12月に聴きたいアルバム “ザ・ベストテン” 。柳ジョージ&レイニーウッド『1981.12.19 Live at Budokan』。

柳ジョージ&レイニーウッド 1981.12.19 武道館師走にふさわしいアルバムを10枚セレクトして、不定期連載でご紹介している。ここまでにザ・バンドスティングブルース・スプリングスティーン、そして昨日ご紹介したボズ・スキャッグスとまったくとっ散らかったラインナップなものの、こんな雑食具合が昭和40年男ならではなのだと胸を張る。そしてさらにとっ散らかせたいというわけではないが、今日は日本を代表してジョーやんを登場させる。タイトルを見ていただければわかるとおり31年前の今日、武道館で行なわれたライブの模様を収録したアルバムで、この日をもって彼らは解散した。最後を飾る名演ばかりのライブアルバムなのだ。

余談ながら1981年といえば、連載企画の『夢、あふれていた俺たちの時代』で取り上げている年で、今まさにその空気とふれているところである。あれほどのいい時代に解散とは、もったいなかったと思ってしまうが…。

ここまで紹介してきた4枚とは異なり、すべての昭和40年男たち(これまでの4枚も100%とは言わんがかなり自信アリ)の師走にしっくりくるかといえば、少々無理があるのをご容赦いただきたい。ライブアルバムであり、ましてや解散の熱すぎる想いが入り込んでの仕上がりだ。だが熱すぎるとはいえ、解散の幕を綴じていく感じと暮れのなんとなくの寂しい感じはピッタリとシンクロする。とくに最終曲となる『プリズナー』は、彼らの曲の中で僕がもっとも愛する1曲であり、1年を終える直前に聴くのにバッチリであり、人間としていろんなことを考えさせてくれる。

この頃日本のロックは、大きな成長を遂げているまっただ中だった。自分たちには関係ないよとでも言いたかったのか、彼らは一足先に最前線から去っていった。やがて時代は、ジョーやんのようなカッチョいい存在のシンガーやバンドたちを、華美な方向へと誘っていった。日本のシーンの成熟には必要だったのかもしれないが、たとえばサウス・トウ・サウスのキー坊(上田正樹さん)が歌った『悲しい色やね』のように、信じがたい転身が多く見られるようになっていった。昨日紹介したボズ・スキャッグスに代表されるAORの影響が色濃くあり、音楽が完全にマーケティングの時代に入っていった結果だ。
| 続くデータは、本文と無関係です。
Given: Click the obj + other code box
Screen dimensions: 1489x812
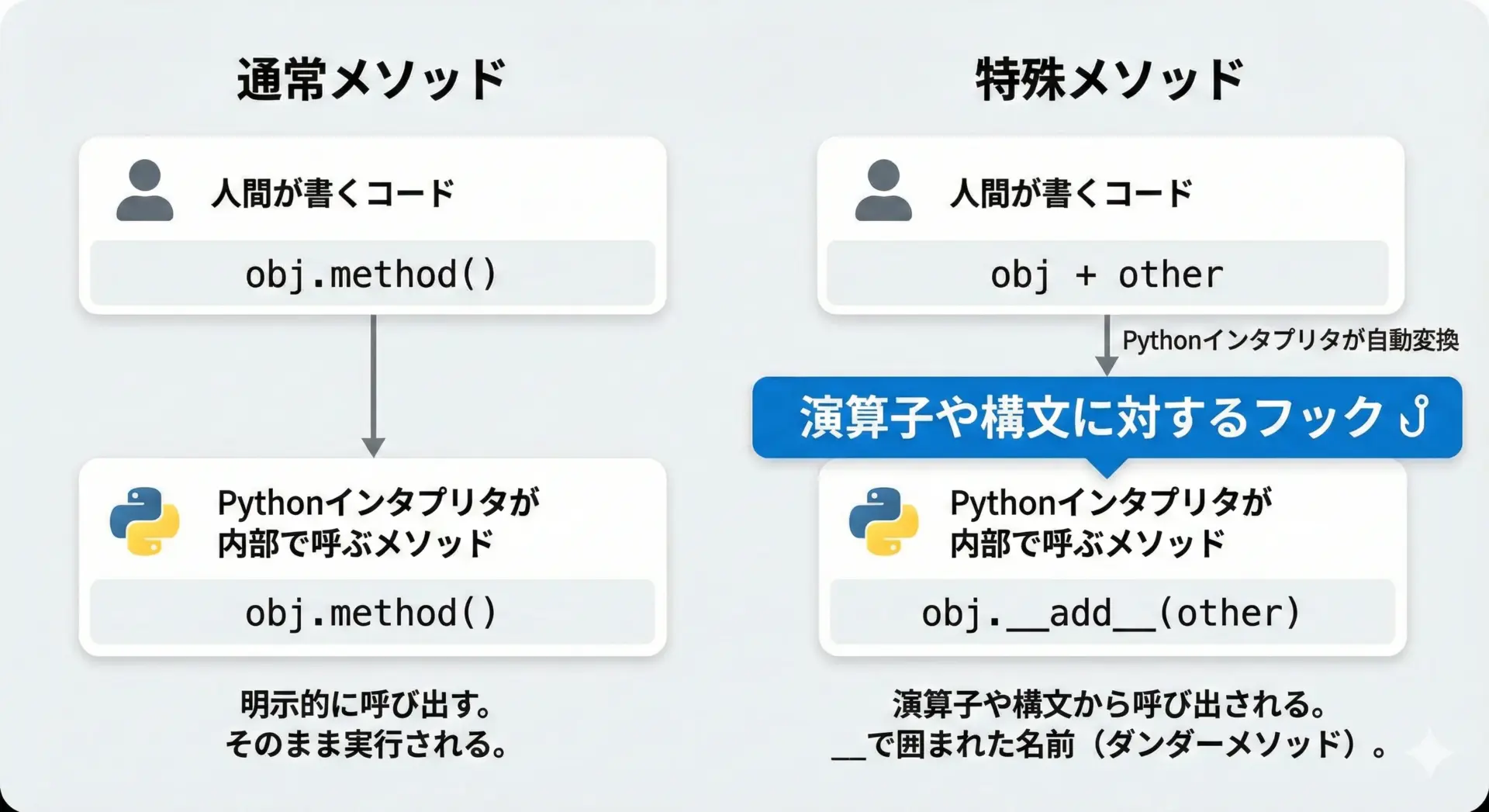Looking at the screenshot, I should pos(1107,275).
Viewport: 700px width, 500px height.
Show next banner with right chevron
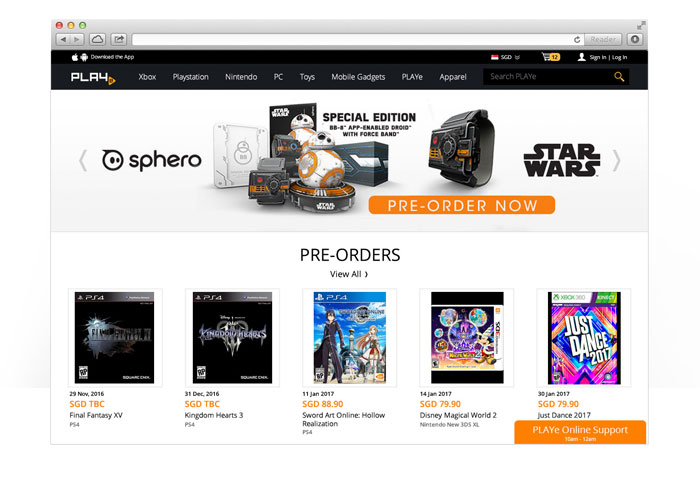tap(616, 161)
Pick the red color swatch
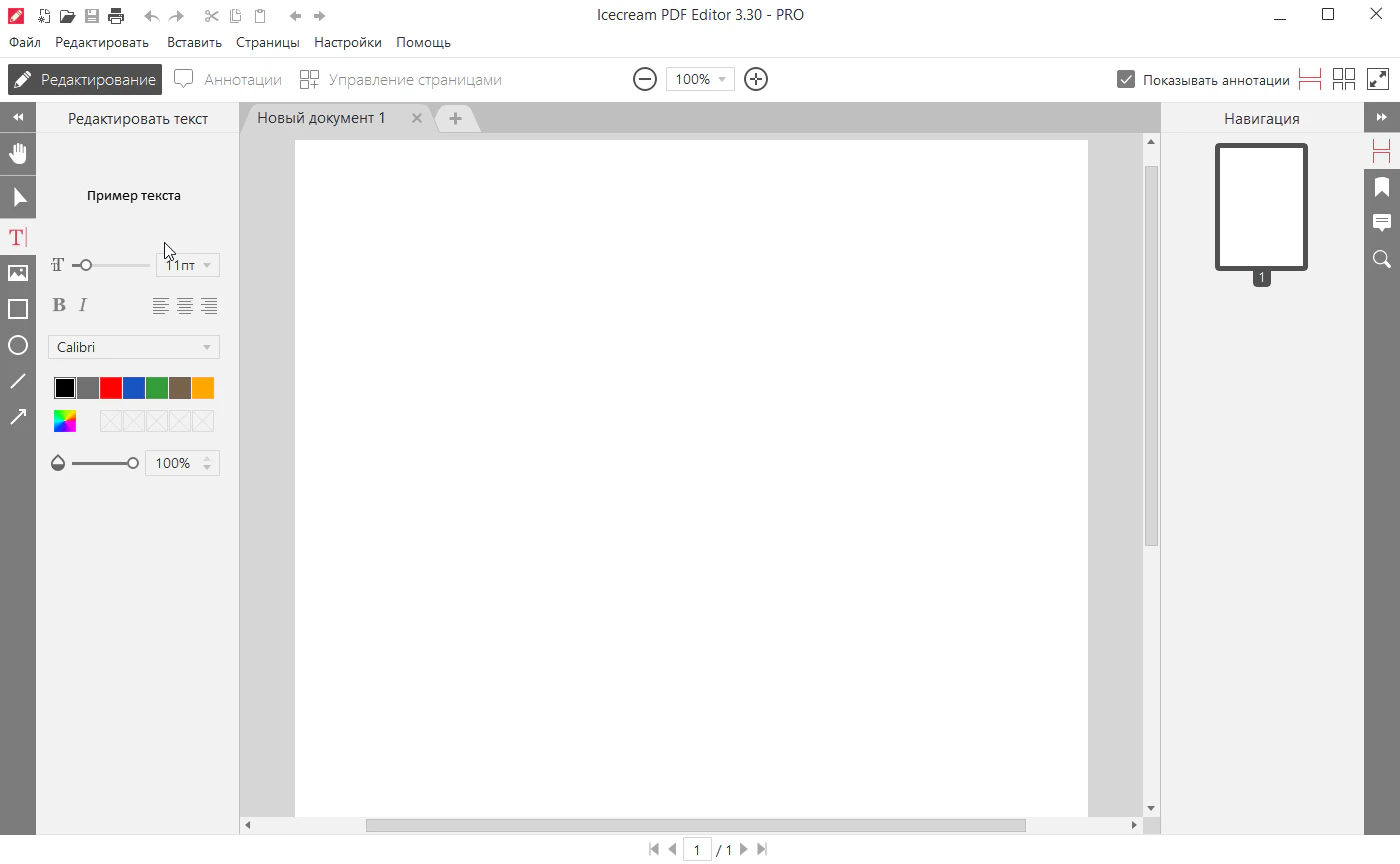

ジョーやんとレイニーウッドの面々はまるでそれを察知していたかのように、また自分のペースの信念だけを尊重するかのようにソロ活動へと身を移していった。その記念碑となるアルバムが『1981.12.19 Live at Budokan』なのだ。

柳ジョージ&レイニーウッド解散の日から30年のときを経て、去年の今日『1981.12.19 THE LAST TUNE LIVE AT BUDOKAN 完全盤』がリリースされた。現在ではこちらの方が入手しやすいだろう。かつてのベストセレクト(全30曲中9曲)よりもゆったりとした空気感が漂っていて、師走らしさを楽しむならむしろコチラの方がいいかもしれない。だがこの発売に至ったのは、去年の10月にジョーやんがこの世を去ったからで、追悼の意味で完全収録バージョンが解散のメモリアルデイにリリースされたのだ。今宵、深酒で聴くファンが多いことだろうが、ファンのためだけにこの伝説のライブがあるわけじゃないと、自信を持っておススメする。